David Bowie: The Warfield Theater, San Francisco, Calif., September 9, 1997

Rolling Stone

10th September 1997

Only the most eagerly anticipated performers can saunter onstage with just an acoustic guitar and receive thunderous applause from a couple of thousand people who have just sat through two hours of canned techno (in place of a planned opening DJ). Judging from the crowd reaction at his Tuesday night concert in San Francisco, David Bowie is one of them. But figuring out just who Bowie is and where he’s going artistically at this point in his career is anybody’s guess.

Bowie has pushed many a musical envelope in his time, but his most recent album, “Earthling,” finds him content to put the stamp on the parcel handed to him by the likes of Trent Reznor and Goldie. He built his career borrowing from other genres, but never has his role as apprentice been so obvious — or so awkward. The realization that Bowie was out of his element became clear during tepid run-throughs of seven of the nine tracks on “Earthling.” The show was billed as a Thin White Duke career retrospective, and fans greeted his industrial meanderings with respect, but not enthusiasm.

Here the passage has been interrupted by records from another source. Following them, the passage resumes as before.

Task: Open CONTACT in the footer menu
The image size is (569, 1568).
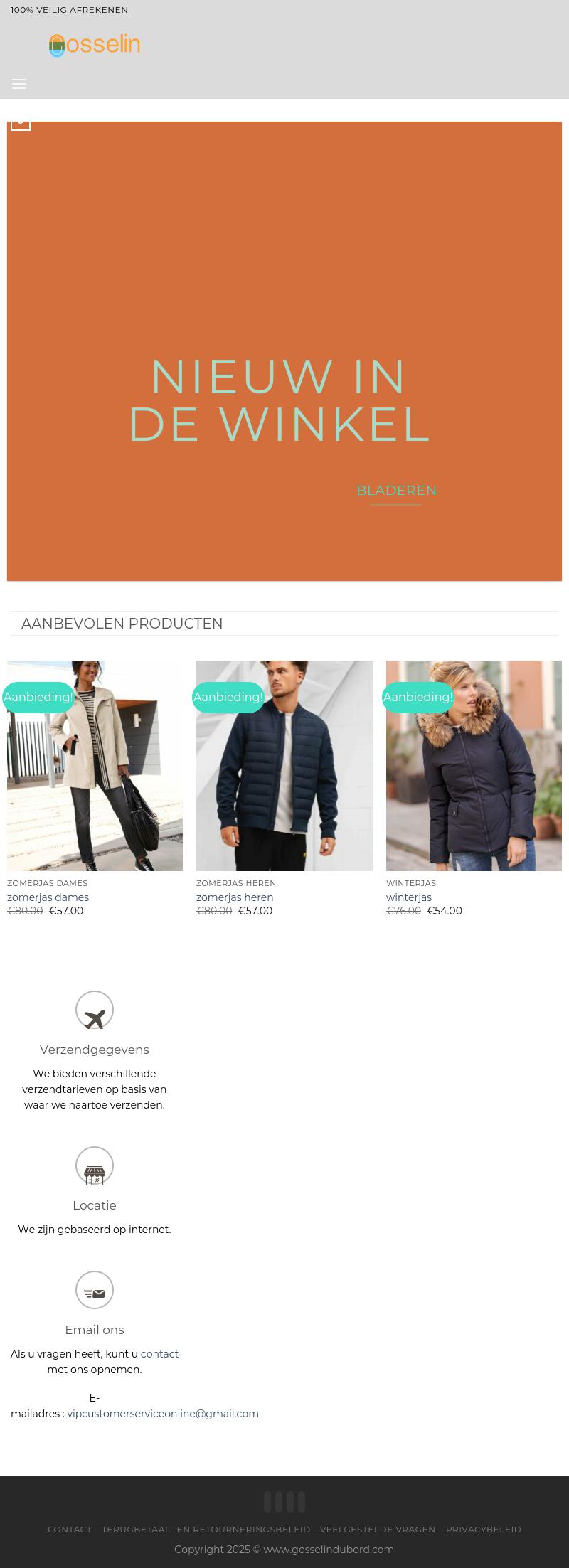Action: (70, 1529)
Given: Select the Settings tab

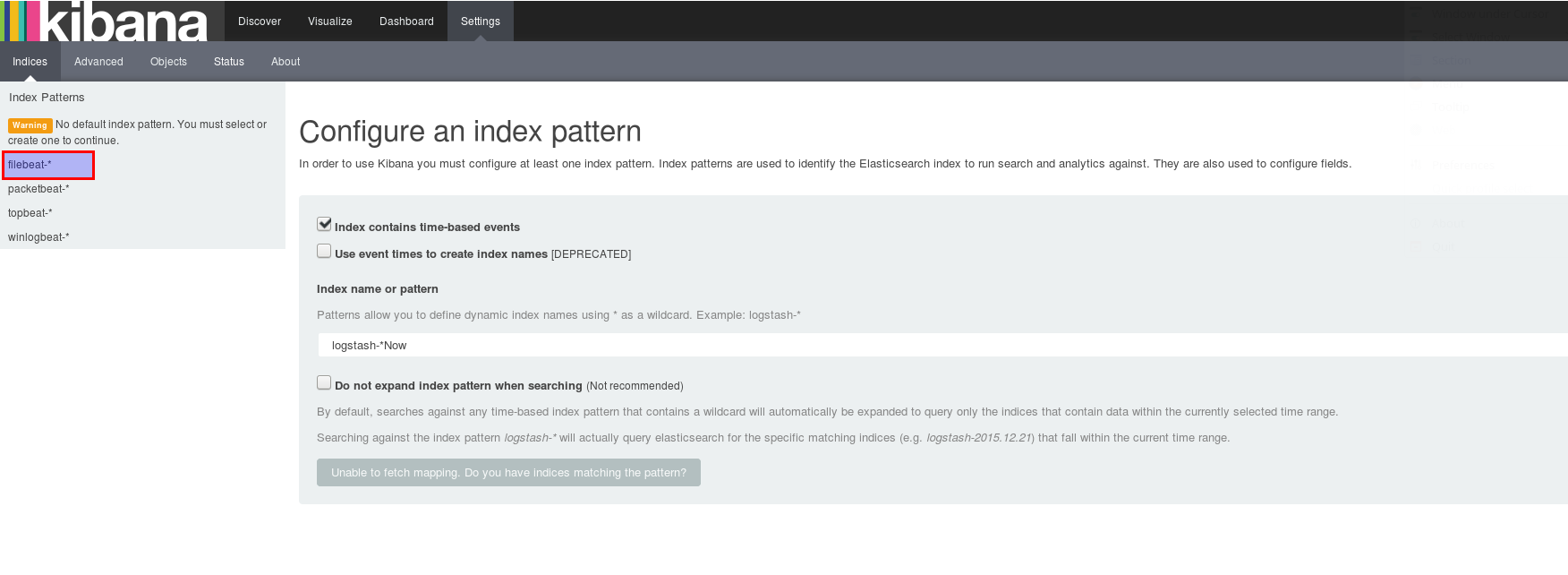Looking at the screenshot, I should (481, 21).
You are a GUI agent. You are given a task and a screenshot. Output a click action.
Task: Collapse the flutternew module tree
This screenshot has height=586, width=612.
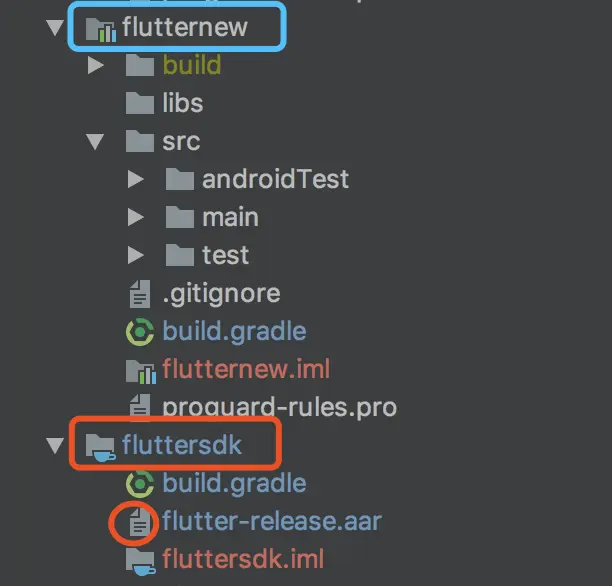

He appeased that audience early on in the show with an incendiary “Jean Genie” that started off as a slow blues number but quickly exploded. He followed that with a raucous “Panic in Detroit” but lost his momentum amid an onslaught of new material. At one point, he even shamelessly plugged his new Reznor-produced single, “I’m Afraid of Americans.” (Does a living legend really need to promote product onstage?) Bowie ended the mid-set lull with another song from “Earthling,” “Looking for Satellites,” which ends with him singing “Where do we go from here?” Tellingly, Bowie answered his own question: “You know, I don’t have a clue.”

Bowie has continually reinvented himself over the years, helping to define pop music in the process, but all his onstage theatrics and pan-sexual flirtations couldn’t hide the fact that he hasn’t made the latest genre he’s delved into his own. He seemed to realize this in time to save the rejuvenating encore, which included crack versions of the Velvet Underground’s “White Light/White Heat” and Laurie Anderson’s “O Superman” (the latter sung by bassist Gail Ann Dorsey).

Bowie finished the two-hour show like he started it: relaxed and smiling. More of the menace and power that comes from an artist following no one’s example but his own would have brought the evening up to the exacting standards set in the past by Bowie himself.